J Am Acad Audiol 2015; 26(07): 632-644
DOI: 10.3766/jaaa.14096
American Academy of Audiology. All rights reserved. (2015) American Academy of Audiology

Age- and Gender-Specific Normative Information from Children Assessed with a Dichotic Words Test

Deborah Moncrieff
Further Information

Publication History

Publication Date:
06 August 2020 (online)

Background: The most widely used assessment in the clinical auditory processing disorder (APD) battery is the dichotic listening test. New tests with normative information are helpful for assessment and cross-check of results for reliable diagnosis.

Purpose: The Dichotic Words Test was developed for use in the clinical test battery for diagnosis of APD. The test stimuli were common single syllable words matched for average root-mean-square amplitude and each pair was temporally aligned at both onset and offset. The study was conducted to collect performance results from typically developing children to create normative information for the test.

Research Design: The study follows a cross-sectional design.

Study Sample: Typically developing children (n = 416) between the ages of 5 and 12 yr were recruited from schools in the community.
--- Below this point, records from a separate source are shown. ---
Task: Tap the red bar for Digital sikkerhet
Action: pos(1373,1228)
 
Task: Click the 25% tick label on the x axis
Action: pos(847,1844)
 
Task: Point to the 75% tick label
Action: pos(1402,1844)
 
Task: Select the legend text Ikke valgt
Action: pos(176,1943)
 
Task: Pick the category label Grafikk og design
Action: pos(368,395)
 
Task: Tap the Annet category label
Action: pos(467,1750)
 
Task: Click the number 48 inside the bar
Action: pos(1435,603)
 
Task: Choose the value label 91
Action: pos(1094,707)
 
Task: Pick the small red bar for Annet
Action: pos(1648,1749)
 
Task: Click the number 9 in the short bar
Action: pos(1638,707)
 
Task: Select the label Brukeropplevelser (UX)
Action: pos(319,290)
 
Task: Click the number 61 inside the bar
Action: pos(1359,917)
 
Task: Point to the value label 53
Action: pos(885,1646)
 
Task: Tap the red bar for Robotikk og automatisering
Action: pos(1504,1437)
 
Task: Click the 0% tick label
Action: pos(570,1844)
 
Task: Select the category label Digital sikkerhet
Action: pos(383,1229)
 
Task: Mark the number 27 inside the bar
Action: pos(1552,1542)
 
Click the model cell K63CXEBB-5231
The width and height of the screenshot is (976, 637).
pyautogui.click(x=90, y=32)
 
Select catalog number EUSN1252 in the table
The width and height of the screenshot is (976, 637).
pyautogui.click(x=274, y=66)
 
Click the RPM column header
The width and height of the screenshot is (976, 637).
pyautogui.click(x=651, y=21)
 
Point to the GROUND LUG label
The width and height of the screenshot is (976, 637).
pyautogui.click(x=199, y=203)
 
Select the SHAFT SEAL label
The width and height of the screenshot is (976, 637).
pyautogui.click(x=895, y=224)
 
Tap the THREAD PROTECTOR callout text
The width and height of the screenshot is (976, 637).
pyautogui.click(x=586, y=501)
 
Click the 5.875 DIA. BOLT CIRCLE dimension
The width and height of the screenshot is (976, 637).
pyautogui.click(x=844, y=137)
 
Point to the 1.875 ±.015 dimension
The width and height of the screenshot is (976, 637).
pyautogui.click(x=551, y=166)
There were 217 males and 199 females in the study sample. Only children who passed a hearing screening were eligible to participate.

Data Collection and Analysis: Scores for each ear were recorded during administration of the first free recall version of the test. Ear advantages based on results recorded for left and right ears were used to measure prevalence of right, left, and no ear advantages. Results for each listener's dominant and non-dominant ears and the absolute difference between them were put into the data analysis. Results were analyzed for normality and because no results were normally distributed, all further analyses were done with nonparametric statistical tests. Normative data for dominant and non-dominant ear scores and ear advantages were determined at the 95% confidence interval through bootstrapping methods with 1,000 samples.

Results: Children were divided into four age groups based on results in their dominant ears. Females generally performed better than males and the prevalence of a right-ear advantage was ˜60% across all children tested. Normative lower-bound cut-off scores were established for males and females within each age group for dominant and non-dominant ear scores. Normative upper-bound cut-off scores were established for males and females within each age group for ear advantage scores.

Conclusions: Normative information specific to age group and gender will be useful in clinical assessment for APD. Prevalence of left-ear advantage results in the sample may have been partly due to uncontrolled influences of voice-onset time in arranging the dichotic pairs.